La cosa più inquietante, però, era il ponte. Sara l’aveva visto quand’era piccola e ricordava le statue di San Pietro e San Paolo affiancate da quelle degli angeli con i simboli della Passione. Ora queste statue erano di una pietra nera che luccicava dall’interno e rappresentavano scene mitologiche antiche e terribili. Ombre di uomini impiccati e di teste mozzate affollavano le spallette del ponte che nel Quattrocento era stato luogo di esecuzioni capitali.
Il vermide li aveva attaccati mentre erano sul ponte, salendo dal fiume. Una creatura strisciante, lunga dai venti ai trenta metri a seconda dell’angolatura da cui lo guardavi e con scaglie di un colore indefinibile.
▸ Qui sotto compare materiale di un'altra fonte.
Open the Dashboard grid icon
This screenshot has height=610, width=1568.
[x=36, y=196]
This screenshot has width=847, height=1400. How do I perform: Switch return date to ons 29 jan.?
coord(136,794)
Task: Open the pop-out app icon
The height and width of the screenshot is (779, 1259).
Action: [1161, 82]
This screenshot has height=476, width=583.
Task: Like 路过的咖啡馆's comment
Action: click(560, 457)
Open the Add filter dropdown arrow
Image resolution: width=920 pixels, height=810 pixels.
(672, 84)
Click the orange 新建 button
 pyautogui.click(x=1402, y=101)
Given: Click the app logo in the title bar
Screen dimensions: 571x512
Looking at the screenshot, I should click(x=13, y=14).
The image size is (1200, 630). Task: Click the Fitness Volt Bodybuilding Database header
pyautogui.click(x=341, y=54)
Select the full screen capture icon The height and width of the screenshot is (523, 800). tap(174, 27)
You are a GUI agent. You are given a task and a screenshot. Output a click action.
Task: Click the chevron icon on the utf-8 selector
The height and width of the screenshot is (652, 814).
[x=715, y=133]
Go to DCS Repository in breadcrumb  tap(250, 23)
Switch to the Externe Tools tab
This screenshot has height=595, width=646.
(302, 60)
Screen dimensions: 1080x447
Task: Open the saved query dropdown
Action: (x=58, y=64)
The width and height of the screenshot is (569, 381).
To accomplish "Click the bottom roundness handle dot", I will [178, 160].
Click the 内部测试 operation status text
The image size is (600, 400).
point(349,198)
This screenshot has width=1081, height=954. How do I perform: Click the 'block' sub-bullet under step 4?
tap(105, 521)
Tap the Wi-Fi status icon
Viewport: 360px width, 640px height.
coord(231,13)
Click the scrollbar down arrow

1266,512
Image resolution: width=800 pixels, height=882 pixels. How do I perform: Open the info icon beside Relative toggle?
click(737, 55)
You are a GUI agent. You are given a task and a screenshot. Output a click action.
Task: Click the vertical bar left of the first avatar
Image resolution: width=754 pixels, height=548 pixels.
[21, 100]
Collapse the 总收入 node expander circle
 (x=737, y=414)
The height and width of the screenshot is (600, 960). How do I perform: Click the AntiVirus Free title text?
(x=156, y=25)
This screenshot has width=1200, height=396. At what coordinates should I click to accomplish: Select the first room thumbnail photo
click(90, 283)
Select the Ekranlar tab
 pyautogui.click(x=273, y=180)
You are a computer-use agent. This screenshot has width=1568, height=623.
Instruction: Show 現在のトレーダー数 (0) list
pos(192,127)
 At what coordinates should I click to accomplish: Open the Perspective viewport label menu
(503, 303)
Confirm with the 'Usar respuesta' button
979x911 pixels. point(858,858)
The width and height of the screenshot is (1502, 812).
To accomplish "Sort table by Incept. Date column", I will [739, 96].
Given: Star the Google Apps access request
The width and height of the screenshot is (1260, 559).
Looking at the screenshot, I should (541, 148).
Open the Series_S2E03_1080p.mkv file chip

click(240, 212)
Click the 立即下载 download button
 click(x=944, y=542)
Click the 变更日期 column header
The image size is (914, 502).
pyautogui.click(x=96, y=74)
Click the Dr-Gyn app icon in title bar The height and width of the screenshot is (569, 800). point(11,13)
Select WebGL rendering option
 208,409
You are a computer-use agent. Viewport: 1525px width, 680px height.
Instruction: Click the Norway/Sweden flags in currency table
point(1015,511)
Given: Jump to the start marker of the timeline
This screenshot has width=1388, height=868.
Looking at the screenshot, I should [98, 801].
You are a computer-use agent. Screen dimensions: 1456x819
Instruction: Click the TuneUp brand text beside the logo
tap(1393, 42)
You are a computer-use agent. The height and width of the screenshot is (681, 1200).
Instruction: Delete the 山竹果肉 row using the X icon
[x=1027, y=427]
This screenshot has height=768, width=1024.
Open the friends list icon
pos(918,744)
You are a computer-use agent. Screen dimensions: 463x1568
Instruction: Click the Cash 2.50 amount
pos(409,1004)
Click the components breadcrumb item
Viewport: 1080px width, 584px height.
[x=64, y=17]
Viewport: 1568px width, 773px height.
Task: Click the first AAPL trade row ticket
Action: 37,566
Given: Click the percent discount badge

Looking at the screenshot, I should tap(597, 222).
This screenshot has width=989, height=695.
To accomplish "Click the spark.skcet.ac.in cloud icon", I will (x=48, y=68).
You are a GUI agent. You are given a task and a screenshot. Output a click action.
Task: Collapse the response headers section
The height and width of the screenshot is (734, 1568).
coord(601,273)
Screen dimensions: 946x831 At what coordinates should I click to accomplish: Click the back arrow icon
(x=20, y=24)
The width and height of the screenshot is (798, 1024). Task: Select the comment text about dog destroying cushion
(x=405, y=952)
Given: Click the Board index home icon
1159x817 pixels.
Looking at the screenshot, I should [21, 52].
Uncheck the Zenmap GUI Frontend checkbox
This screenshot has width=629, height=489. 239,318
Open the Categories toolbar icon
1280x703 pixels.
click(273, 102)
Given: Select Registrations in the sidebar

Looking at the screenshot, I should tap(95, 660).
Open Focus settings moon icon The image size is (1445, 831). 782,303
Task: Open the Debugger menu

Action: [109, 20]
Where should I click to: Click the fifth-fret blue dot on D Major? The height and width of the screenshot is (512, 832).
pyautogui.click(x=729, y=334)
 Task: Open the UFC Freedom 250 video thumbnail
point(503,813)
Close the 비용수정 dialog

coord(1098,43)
Ricordava la sua bocca a forma di tritacarne che ingoiava le gambe del sergente in uno stridere di ossa che si spezzavano e mandibole che si muovevano.
Lei stava in coda al gruppo, con due soldati e Paolo, e la mole dell’animale li aveva separati dagli altri.
“Scappiamo!” aveva urlato Paolo “Per loro non c’è più nulla da fare. La tua missione è troppo importante!”
Aveva guidato lei e due soldati rimasti fuori dal ponte che già stava smaterializzandosi sotto i loro piedi. Il vermide li aveva inseguiti, enorme tritacarne vivente, e aveva preso i due soldati che erano con loro per poi ritirarsi nel fiume, da dove era salito il rumore di centinaia di piccole mandibole che masticavano.
“Il Ponte non è sicuro. Dovevano esserci i Cavalieri ad attenderci ma evidentemente non ci hanno trovato”. Sara era sconvolta, il rumore di ossa triturate gli era penetrato nello stomaco e non ne voleva più uscire.
“Come fanno a non trovarci? Siamo a due passi dal Rifugio”. Paolo era sconcertato.
“Le distanze sono un concetto mutevole…”.
“Proviamo il ponte Sisto. L’anno scorso era ancora in piedi. È più lontano ma la zona non era eccessivamente infestata l’ultima volta che ci sono passato”.
“Ok. Tanto temo che questo passaggio non riapparirà in questa realtà per un po’, tanto vale andarcene. Quel vermide è la cosa più orrenda che abbia mai visto”.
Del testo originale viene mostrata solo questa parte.